Objective:
Copy the lines below word for word, starting with the line that contains "Given: Expand path" and going on through the line that contains "will click(392, 484).".

Raw data:
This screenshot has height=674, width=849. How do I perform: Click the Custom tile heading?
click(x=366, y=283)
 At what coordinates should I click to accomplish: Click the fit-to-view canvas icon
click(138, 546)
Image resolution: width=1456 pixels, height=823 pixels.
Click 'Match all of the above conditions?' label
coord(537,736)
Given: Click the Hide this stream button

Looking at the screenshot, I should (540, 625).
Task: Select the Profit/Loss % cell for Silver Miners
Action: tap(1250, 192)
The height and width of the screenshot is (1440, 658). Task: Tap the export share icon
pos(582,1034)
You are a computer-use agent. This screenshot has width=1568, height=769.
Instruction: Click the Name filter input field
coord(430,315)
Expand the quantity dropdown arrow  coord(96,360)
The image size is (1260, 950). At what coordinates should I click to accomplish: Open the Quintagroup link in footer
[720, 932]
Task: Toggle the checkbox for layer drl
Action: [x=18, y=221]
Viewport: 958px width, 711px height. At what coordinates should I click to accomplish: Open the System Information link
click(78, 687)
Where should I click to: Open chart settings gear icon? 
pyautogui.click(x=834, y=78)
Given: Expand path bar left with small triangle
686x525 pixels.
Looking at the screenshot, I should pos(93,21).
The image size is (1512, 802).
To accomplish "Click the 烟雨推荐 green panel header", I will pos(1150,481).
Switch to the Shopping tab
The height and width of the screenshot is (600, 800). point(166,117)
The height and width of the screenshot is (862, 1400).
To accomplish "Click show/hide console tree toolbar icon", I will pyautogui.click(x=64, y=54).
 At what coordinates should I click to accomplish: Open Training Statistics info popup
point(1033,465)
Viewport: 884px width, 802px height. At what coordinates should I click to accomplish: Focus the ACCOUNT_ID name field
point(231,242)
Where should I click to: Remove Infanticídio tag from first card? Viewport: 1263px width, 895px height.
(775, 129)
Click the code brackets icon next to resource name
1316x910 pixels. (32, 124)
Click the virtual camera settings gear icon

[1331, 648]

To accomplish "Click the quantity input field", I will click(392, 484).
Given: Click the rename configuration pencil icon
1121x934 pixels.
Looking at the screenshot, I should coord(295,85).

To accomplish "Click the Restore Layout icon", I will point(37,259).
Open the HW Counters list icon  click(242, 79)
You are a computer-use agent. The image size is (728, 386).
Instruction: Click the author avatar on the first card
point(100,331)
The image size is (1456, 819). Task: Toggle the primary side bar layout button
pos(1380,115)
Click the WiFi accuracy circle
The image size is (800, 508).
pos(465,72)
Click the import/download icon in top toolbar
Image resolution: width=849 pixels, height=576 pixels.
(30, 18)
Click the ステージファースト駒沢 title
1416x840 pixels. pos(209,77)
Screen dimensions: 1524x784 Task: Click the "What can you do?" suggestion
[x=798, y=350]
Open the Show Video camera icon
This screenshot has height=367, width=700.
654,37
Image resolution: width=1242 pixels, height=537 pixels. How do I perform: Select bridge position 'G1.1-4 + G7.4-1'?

Exercise result:
Given: Expand path bar left with small triangle
686x525 pixels.
Looking at the screenshot, I should pos(93,21).
The image size is (1512, 802).
To accomplish "Click the 烟雨推荐 green panel header", I will pos(1150,481).
Switch to the Shopping tab
The height and width of the screenshot is (600, 800). point(166,117)
The height and width of the screenshot is (862, 1400).
To accomplish "Click show/hide console tree toolbar icon", I will pyautogui.click(x=64, y=54).
 At what coordinates should I click to accomplish: Open Training Statistics info popup
point(1033,465)
Viewport: 884px width, 802px height. At what coordinates should I click to accomplish: Focus the ACCOUNT_ID name field
point(231,242)
Where should I click to: Remove Infanticídio tag from first card? Viewport: 1263px width, 895px height.
(775, 129)
Click the code brackets icon next to resource name
1316x910 pixels. (32, 124)
Click the virtual camera settings gear icon

[1331, 648]

To accomplish "Click the quantity input field", I will click(392, 484).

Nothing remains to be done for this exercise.